I am very excited, because this weekend is my birthday and I’m turning 20. Last two years I’ve been spending my birthday in Paris with a bunch of people. But this year I am going to enjoy my day surrounded by my family and friends. Also I am going to have lunch with my friend tomorrow whose birthday is on the same day too. So that’s pretty much what’s going on. And that’s where I’m going to end my short story. Have a pretty day!
Hey folks. It’s Wednesday, and that means we are halfway through this week. I’m currently writing this while sitting on the train and staring out of my window. It’s my birthday in a couple days, and honestly I’ve never experienced this cold weather during the end of May. I don’t like that we can’t sit outside and enjoy a nice warm breeze while celebrating another year of my life. But apparently that’s what will happen this Saturday. Am I excited? Yes, I am excited to turn 20 and close the teenage chapter of my life. I’m growing fonder every day/year, and becoming more independent and experiencing more responsibilities makes me realize it’s time to get my life together and move to a new chapter of being an adult. Where will I be in now and ten years? It’s exciting and frightening at the same time. But, I know I don’t have to do this alone, and that comforts me from the inside out.
Today two of the new books I’m going to read came in. I am curious what they will teach me, and also how I will reflect them in my life. One of the books is from John Piper whom inspired me a lot during the years I got to know him. I also ordered a book from C.S. Lewis which touched my heart several times by different quotes. It’s that through reading books I improve my knowledge a lot and that makes me feel confident about speaking about different subjects when people ask me questions. Well, it actually gives me a lot of confidence when I speak about the gospel and how it touched my heart over the years. I remember the times when I truly didn’t know if God exist, even though I’ve been raised as a Christian. It is very important to experience all these things in your own life too before you accept this Jesus as your savior. And it’s not always easy to live a life after Him. You struggle, fall deep; will mourn about your life. But in the end it’s only Him who will give you salvation. At least, that’s how I experience it.

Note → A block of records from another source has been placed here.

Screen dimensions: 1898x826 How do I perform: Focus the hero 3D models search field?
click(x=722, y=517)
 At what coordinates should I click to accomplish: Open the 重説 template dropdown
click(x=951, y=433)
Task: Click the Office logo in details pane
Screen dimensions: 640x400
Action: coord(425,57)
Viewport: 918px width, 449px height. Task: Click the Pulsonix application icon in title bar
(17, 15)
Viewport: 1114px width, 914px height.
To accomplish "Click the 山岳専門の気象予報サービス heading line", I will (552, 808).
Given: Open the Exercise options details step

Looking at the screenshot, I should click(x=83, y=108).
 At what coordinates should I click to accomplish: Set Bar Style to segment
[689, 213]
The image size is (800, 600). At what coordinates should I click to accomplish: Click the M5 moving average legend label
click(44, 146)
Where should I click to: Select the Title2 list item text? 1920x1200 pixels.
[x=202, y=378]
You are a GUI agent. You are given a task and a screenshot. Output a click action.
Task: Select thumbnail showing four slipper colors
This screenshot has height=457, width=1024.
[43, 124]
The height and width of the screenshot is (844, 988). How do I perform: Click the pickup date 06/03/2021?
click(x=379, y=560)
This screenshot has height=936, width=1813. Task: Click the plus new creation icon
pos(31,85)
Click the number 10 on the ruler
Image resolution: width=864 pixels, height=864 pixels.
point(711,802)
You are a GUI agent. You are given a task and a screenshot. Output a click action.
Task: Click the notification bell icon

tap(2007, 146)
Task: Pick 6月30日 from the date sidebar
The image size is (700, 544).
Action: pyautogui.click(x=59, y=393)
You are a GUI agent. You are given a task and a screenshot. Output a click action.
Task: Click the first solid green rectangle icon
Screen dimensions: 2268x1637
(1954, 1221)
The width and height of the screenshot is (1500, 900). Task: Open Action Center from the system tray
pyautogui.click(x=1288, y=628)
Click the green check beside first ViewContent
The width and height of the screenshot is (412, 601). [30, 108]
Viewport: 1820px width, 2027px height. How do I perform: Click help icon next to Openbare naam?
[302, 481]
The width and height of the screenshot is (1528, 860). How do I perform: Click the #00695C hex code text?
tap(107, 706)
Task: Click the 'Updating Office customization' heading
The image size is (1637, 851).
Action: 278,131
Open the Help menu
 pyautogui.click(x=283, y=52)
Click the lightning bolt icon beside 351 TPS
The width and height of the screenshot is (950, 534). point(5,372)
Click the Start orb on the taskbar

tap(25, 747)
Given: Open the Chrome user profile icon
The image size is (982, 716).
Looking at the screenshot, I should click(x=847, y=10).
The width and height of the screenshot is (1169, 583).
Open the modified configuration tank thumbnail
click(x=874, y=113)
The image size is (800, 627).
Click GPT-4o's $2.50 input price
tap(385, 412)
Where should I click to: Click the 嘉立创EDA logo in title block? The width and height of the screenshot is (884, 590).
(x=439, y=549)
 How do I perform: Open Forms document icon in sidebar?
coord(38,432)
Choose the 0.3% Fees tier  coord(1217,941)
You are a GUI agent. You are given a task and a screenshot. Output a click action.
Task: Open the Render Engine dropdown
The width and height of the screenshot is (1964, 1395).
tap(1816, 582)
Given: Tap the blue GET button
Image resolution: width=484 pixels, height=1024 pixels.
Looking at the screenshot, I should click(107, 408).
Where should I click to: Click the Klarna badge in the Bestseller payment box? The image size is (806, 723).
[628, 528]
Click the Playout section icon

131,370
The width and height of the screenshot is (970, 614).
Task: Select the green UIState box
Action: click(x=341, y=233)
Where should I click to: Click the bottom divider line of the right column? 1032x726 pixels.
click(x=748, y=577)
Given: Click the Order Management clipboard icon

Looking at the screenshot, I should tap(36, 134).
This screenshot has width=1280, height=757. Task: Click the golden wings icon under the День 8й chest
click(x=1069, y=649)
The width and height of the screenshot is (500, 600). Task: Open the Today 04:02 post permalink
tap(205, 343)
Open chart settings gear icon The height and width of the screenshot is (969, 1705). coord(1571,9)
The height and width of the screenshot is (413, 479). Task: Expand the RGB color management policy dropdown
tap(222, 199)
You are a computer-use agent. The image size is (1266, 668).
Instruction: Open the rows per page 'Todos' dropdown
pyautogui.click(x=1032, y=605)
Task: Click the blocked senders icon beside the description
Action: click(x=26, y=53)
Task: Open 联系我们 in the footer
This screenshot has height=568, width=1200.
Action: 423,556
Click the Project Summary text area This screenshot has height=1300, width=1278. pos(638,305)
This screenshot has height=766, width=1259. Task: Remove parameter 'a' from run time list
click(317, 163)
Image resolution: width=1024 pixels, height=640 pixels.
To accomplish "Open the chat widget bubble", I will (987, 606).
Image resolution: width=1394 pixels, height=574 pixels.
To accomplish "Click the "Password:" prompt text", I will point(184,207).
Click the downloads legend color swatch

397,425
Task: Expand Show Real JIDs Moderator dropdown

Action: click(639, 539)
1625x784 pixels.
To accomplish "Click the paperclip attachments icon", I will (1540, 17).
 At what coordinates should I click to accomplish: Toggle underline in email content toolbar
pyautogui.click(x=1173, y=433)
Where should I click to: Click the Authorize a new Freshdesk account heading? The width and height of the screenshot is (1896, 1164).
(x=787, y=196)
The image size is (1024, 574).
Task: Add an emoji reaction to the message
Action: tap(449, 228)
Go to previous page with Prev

I can imagine how hard it is for you as a non Christian to read these words and not feel touched by them. I’ve been in that place too. I’ve been there where you are, and thought faith and religion where bullshit. But I am so glad I found my way back to God, or better said, God came back in my life. He was the one who made this happen. And I am thankful. Through my pain and despair, I am thankful. What a wonderful thing to write down.